## AIM A
In the passage on the gender gap in local government leadership, how many leadership roles does Power Almanac cover?
## AIM B
Carry the passage on the gender gap in local government leadership further, starting right after its final sentence.

Moreover, bringing our previous findings around the gender gap in the top appointed role into
conversation with this new analysis, we see still further reasons for concern. Traditionally, the top finance position has been seen as a pipeline to the top appointed position (where such a position exists). However, the robust representation of women in the finance role does not appear to translate to the top appointed role. This suggests further investigation is needed to see where this pipeline may be failing.


Bureau of Labor Statistics. Labor Force Statistics from the Current Population Survey. (2021).,29.3,-88.0


The data underlying this report and the associated tools is derived from a comprehensive list of local government leaders developed by Power Almanac. Power Almanac covers eighteen
leadership roles for the more than 21,000 local governments with populations of 1,000 or more.

## RECORDED DATA
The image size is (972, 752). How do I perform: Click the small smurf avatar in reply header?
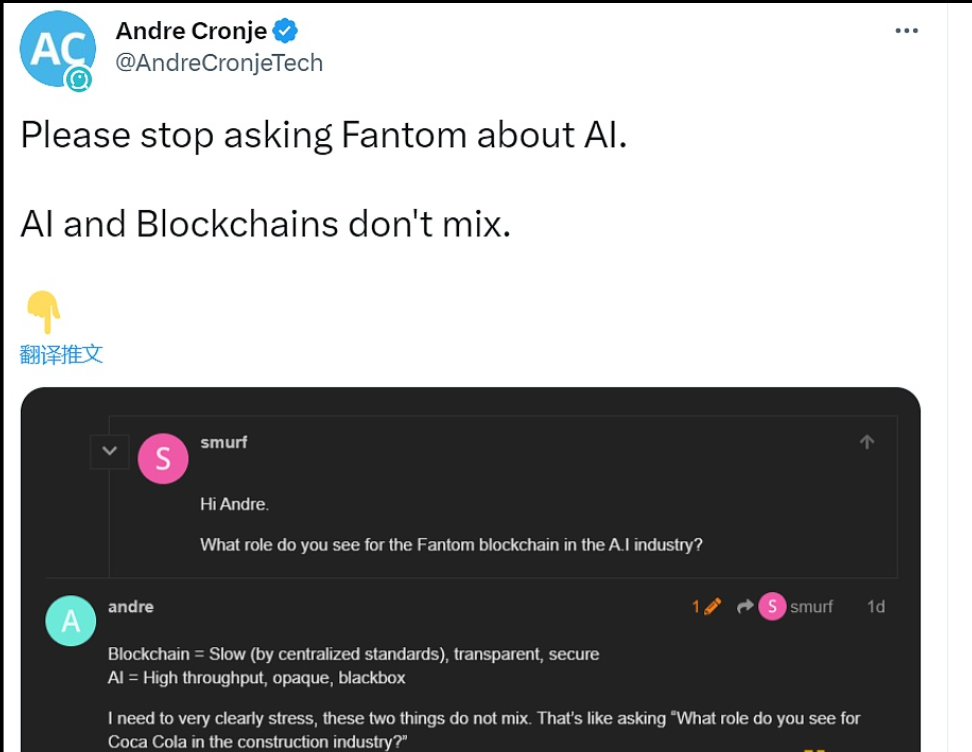point(772,606)
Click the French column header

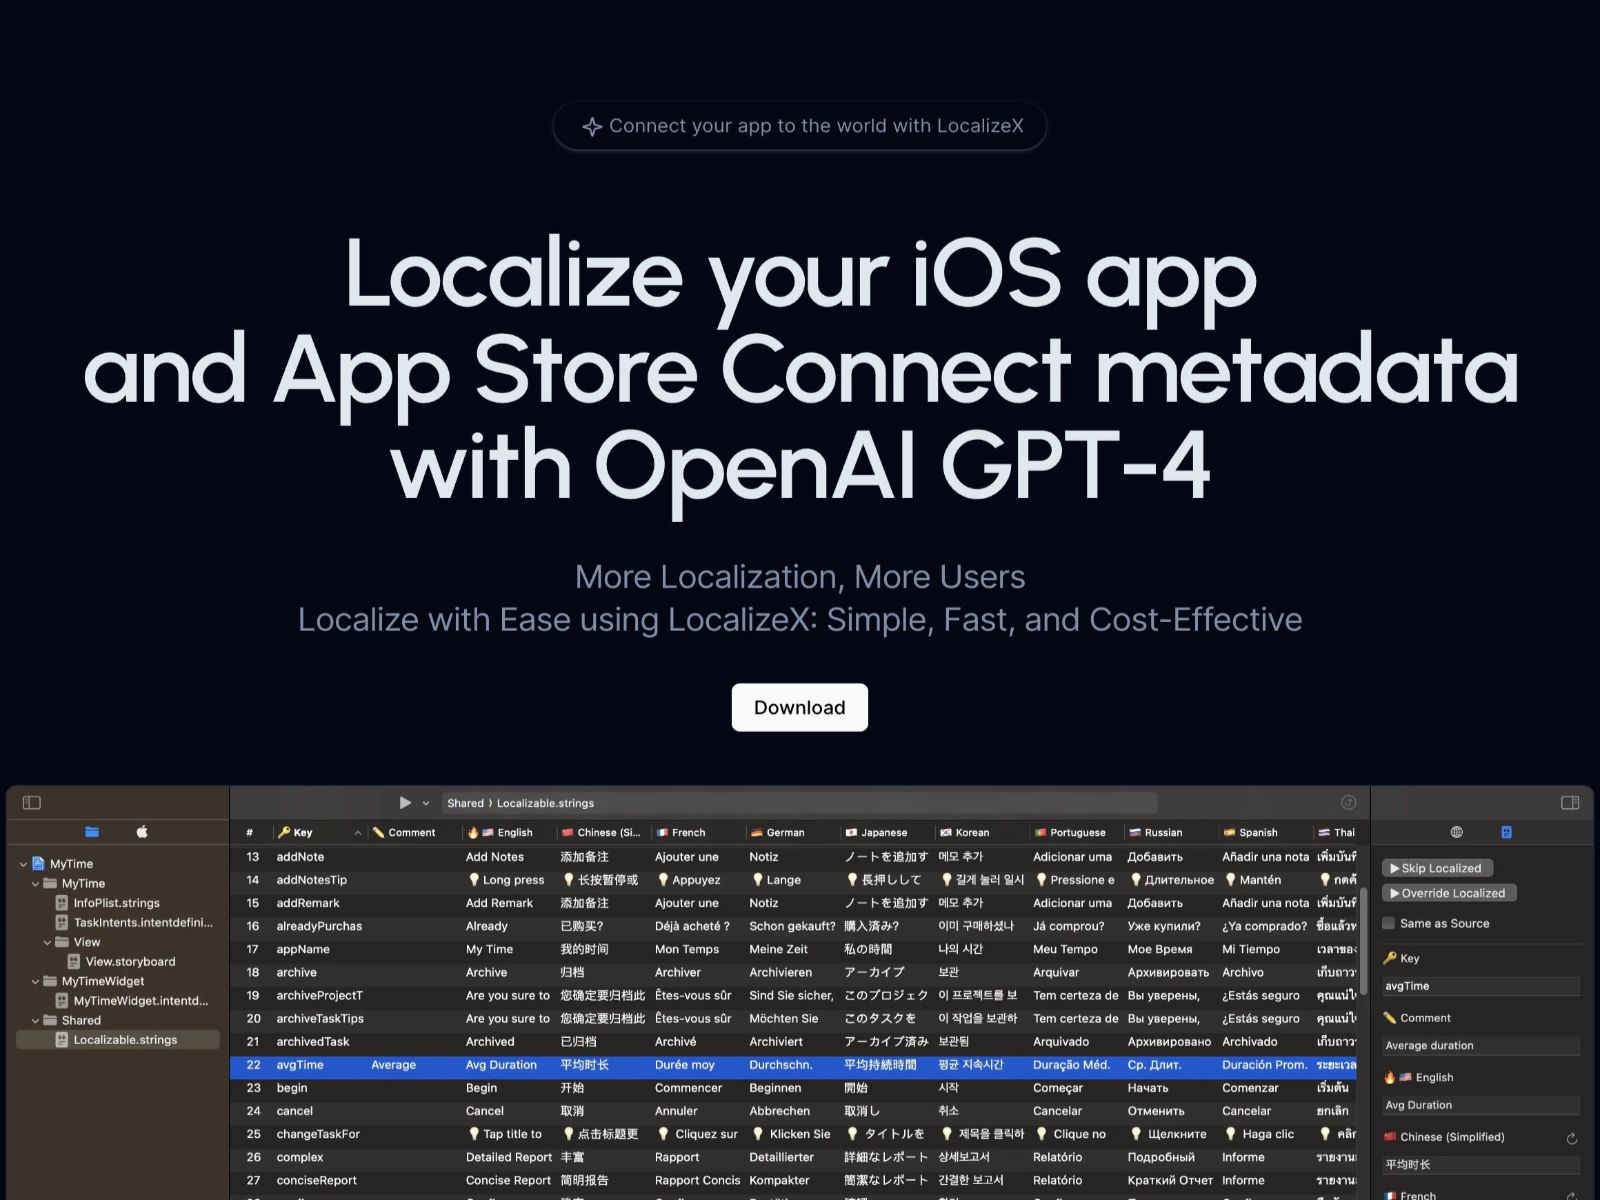(x=688, y=832)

## TASK ANSWER A
Eighteen.

## TASK ANSWER B
The gender coding was completed by comparing the first name of each official to historical
records from the Social Security Administration baby name data. In this probabilistic name based gender coding, if the probability is greater than 97% that a name is associated with a
specific gender, then that gender is assigned to that record. This methodology is then
independently verified against self-reported survey data for select officials.

CivicPulse and ELGL both recognize that gender is a spectrum. To address our gender coding limitations, community members can review individual gender-coded records through our lookup table and submit a request to update individual records.


This report was developed in consultation with Engaging Local Government Leaders. This work was made possible with financial support from Government Finance Officers Association and data from Power Almanac.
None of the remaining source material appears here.